Weitere Informationen auf dem Verleger speichern, können SQL Server schnell feststellen, die gefilterten Daten an einen bestimmten Abonnenten gesendet. Wenn die Synchronisierung optimiert ist, erstellt SQL Server Anfangsabbildtabellen auf dem Verleger, die enthalten Informationen wie das Schema, die Partitionsinformationen und die Generierungsinformationen um zu bestimmen, ob Änderungen an andere Abonnenten weitergegeben werden müssen. Diese Anfangsabbildtabellen ermöglichen SQL Server bestimmen, wie Partitionieren von Daten und bestimmen, welche Abonnenten neue Generationen von Daten erforderlich.

Z. B. sales Organisation Partitionen und Daten basierend auf Vertriebsgebiete verteilt. Wenn die Publikation zum Optimieren der Synchronisierung aktiviert ist, wird die Informationen, wie Daten partitioniert werden in Anfangsabbildtabellen auf dem Verleger gespeichert. Wenn Vertriebsgebiete UMSCHALT und Daten an mehreren Abonnenten neu partitioniert werden müssen, werden die Daten aktualisiert und schneller verteilt werden, da die Informationen, wie derzeit Daten partitioniert ist bereits auf dem Verleger ist.

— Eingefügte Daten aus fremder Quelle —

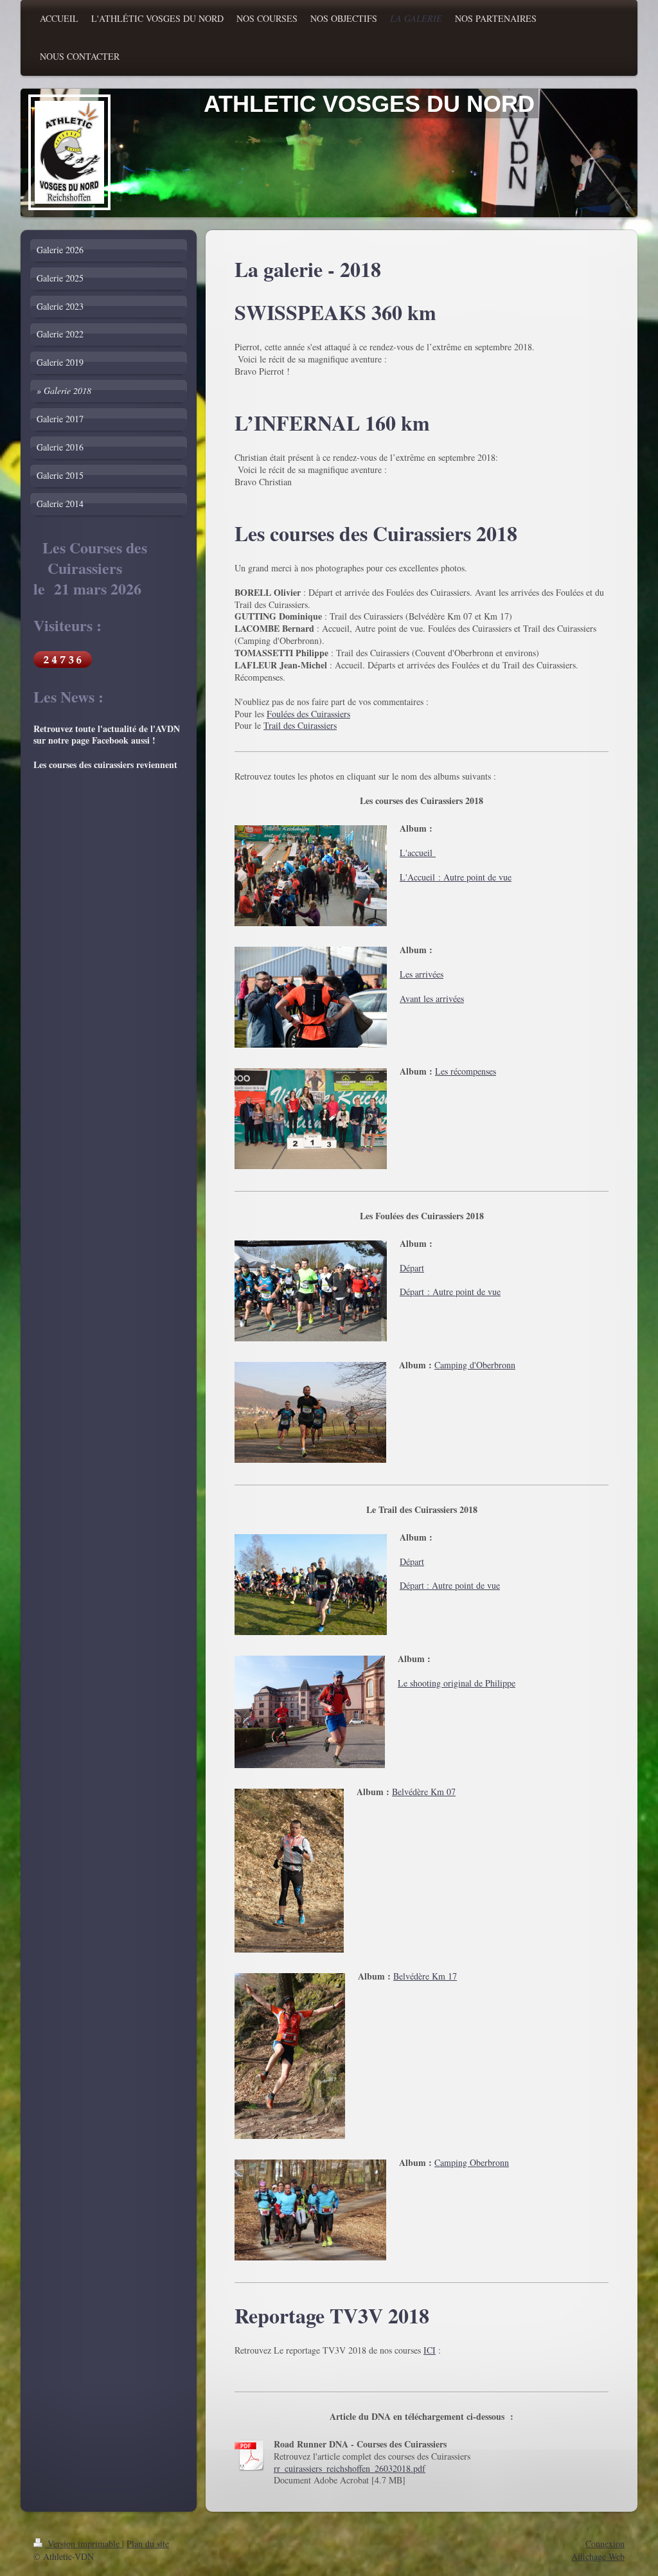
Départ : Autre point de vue (450, 1291)
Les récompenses (465, 1071)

Hinweis: Um die Datenmenge zu minimieren, die über das Netzwerk, führen Sie Sp_addmergepublication gesendet wird System gespeicherten Prozedur und @ Keep_partition_changes -Parameter auf true .

Leistungsverbesserungen für die Mergeverarbeitung des Anfangssnapshots
in Servicepack 2 eingeführt wurde

Beim Generieren des Anfangssnapshots wurde für Mergepublikationen, die statische oder Verknüpfungsfilter verbessert.

Während der Snapshotgenerierung erstellt der Snapshot-Agent für die MSmerge_contents -Tabelle Datei Kopie Massenkopieren. SQL Server 7.0 SP4 bietet bessere Leistung bei statischen oder Verknüpfungsfilter werden verwendet, da er nur die Zeilen kopiert, die mit den Tabellen in der Publikation verknüpft sind, auf denen der Filter basieren, die verwendet werden.

Sind in Versionen vor SP2, der Snapshot-Agent eine Bulk Kopie-Datei für die MSmerge_contents -Tabelle generiert und die Datei enthalten alle Zeilen von ' MSmerge_contents ' für eine publizierte Tabelle unabhängig von den Filterkriterien, die verwendet wurde. Große Mengen von Update-Aktivität in der publizierenden Tabelle verursacht die MSmerge_contents Tabelle vergrößert. Dieses Verhalten verringerte Leistung beim Generieren des Anfangssnapshots.

Mit SP2 oder höher ist die bcp-Datei, die generiert wird, kleiner. Die Datei ist kleiner, da Zeilen kopiert werden, nur, wenn Sie auf die Partition Daten beziehen, die veröffentlicht wird. Daher hat die Leistung des Merge-Agents beim Anwenden des Snapshots auf Abonnenten auch verbessert.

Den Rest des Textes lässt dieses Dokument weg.